**Material for this exercise**
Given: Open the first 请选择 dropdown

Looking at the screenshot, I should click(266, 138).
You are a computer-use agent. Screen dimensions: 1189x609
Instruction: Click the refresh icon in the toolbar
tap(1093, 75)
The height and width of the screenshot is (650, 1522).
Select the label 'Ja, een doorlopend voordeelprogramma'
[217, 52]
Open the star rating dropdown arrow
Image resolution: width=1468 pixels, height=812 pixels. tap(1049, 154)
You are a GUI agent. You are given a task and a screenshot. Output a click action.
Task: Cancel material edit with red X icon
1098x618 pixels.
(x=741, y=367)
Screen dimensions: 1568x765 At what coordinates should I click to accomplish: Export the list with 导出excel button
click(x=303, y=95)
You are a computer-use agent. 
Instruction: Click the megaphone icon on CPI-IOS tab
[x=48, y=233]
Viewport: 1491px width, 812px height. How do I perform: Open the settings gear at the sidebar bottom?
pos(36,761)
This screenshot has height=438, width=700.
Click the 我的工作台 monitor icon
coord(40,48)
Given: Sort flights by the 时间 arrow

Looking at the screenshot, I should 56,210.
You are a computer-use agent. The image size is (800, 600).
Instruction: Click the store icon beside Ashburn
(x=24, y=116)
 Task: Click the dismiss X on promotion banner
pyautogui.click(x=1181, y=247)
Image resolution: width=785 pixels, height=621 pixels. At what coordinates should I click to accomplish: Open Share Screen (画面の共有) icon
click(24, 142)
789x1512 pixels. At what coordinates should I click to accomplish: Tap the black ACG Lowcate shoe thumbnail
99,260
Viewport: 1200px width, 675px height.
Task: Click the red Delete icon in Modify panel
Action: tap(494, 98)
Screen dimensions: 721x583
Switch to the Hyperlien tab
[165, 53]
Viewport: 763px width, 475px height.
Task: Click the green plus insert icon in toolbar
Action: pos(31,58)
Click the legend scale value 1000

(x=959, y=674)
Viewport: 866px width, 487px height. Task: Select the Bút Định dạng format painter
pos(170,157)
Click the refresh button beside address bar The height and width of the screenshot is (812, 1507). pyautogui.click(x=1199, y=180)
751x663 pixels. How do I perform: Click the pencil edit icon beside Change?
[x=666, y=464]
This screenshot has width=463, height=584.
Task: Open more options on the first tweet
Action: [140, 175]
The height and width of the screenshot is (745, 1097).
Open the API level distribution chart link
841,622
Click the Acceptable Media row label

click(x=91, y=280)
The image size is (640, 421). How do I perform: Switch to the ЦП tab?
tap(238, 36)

**What to work on**
Please, from the entries above, set down exactly the lines from the one containing "Click the 我的工作台 monitor icon" through the one containing "Screen dimensions: 721x583", and only those.

**Answer to the problem**
Click the 我的工作台 monitor icon
coord(40,48)
Given: Sort flights by the 时间 arrow

Looking at the screenshot, I should 56,210.
You are a computer-use agent. The image size is (800, 600).
Instruction: Click the store icon beside Ashburn
(x=24, y=116)
 Task: Click the dismiss X on promotion banner
pyautogui.click(x=1181, y=247)
Image resolution: width=785 pixels, height=621 pixels. At what coordinates should I click to accomplish: Open Share Screen (画面の共有) icon
click(24, 142)
789x1512 pixels. At what coordinates should I click to accomplish: Tap the black ACG Lowcate shoe thumbnail
99,260
Viewport: 1200px width, 675px height.
Task: Click the red Delete icon in Modify panel
Action: tap(494, 98)
Screen dimensions: 721x583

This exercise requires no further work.